CrimProf Blog

Editor: Kevin Cole
Univ. of San Diego School of Law

Tuesday, March 6, 2018

Davis on Addiction, Criminalization, and Character Evidence

Michael Davis (Independent) has posted Addiction, Criminalization, and Character Evidence (96 Texas L. Rev. 619 (2018)) on SSRN. Here is the abstract:
A drug addict’s addiction is no defense to drug crimes. Criminal law rejects the disease model of addiction, at least insofar as the model would inform the Eighth Amendment, the voluntary act doctrine, or the insanity defense. This Note does not take issue with the criminalization of addiction, arguing merely that it should preclude evidence law’s treatment of addiction as something other than immoral.
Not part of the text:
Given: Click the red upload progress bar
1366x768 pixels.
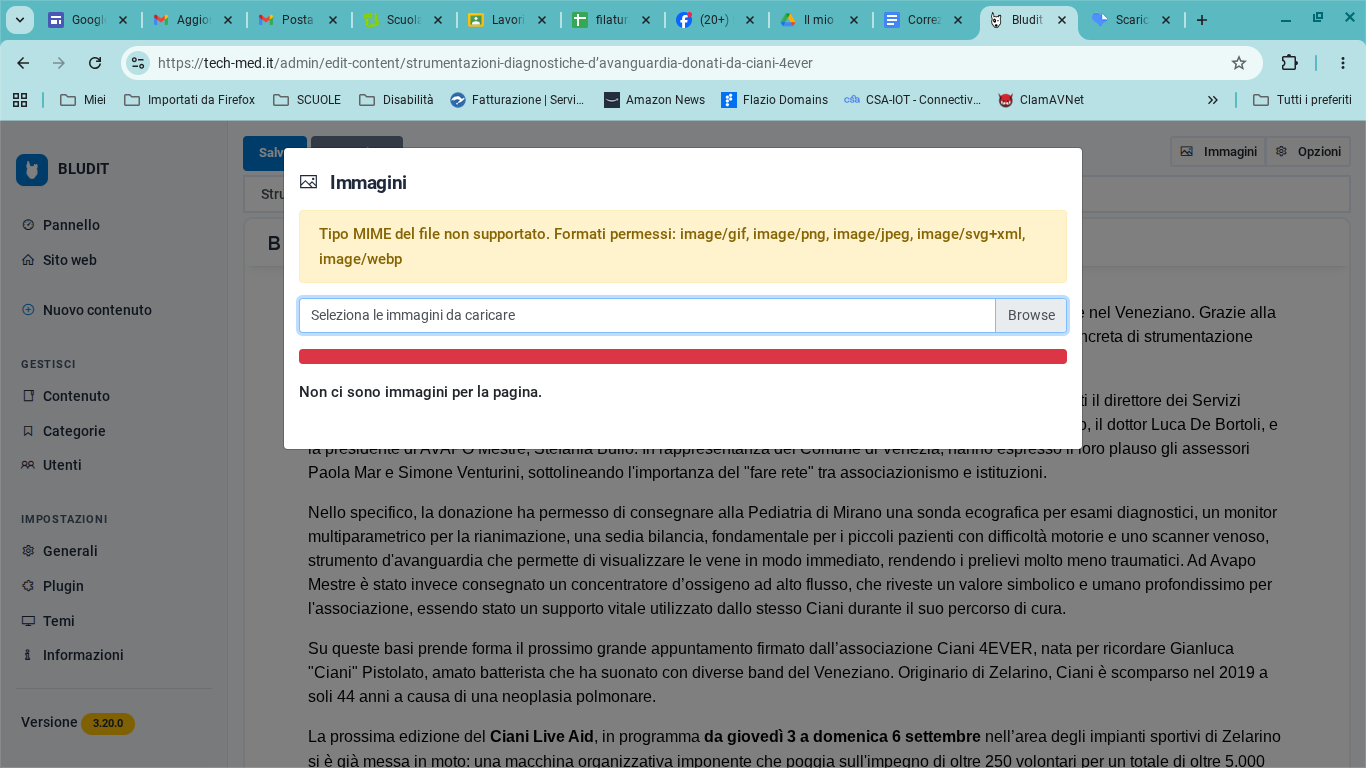Looking at the screenshot, I should [x=683, y=356].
The rule against character evidence precludes evidence of an immoral propensity when offered to prove action in conformity with that propensity. But in prosecutions for property crimes, courts routinely admit evidence of a defendant’s addiction on the theory that it proves a motive, not an immoral propensity. The law’s rejection of the disease model, though, teaches that an addict will only decide to acquire and use drugs if she succumbs not to an irresistible compulsion, but to a temptation to do wrong. 

Criminal law’s treatment of addiction should have force in the law of evidence because, right or wrong, and among other reasons, criminalization teaches jurors that action in accordance with addiction is immoral. And the prejudice that arises from a perception of the defendant as prone to immorality is precisely the reason we have a rule against character evidence.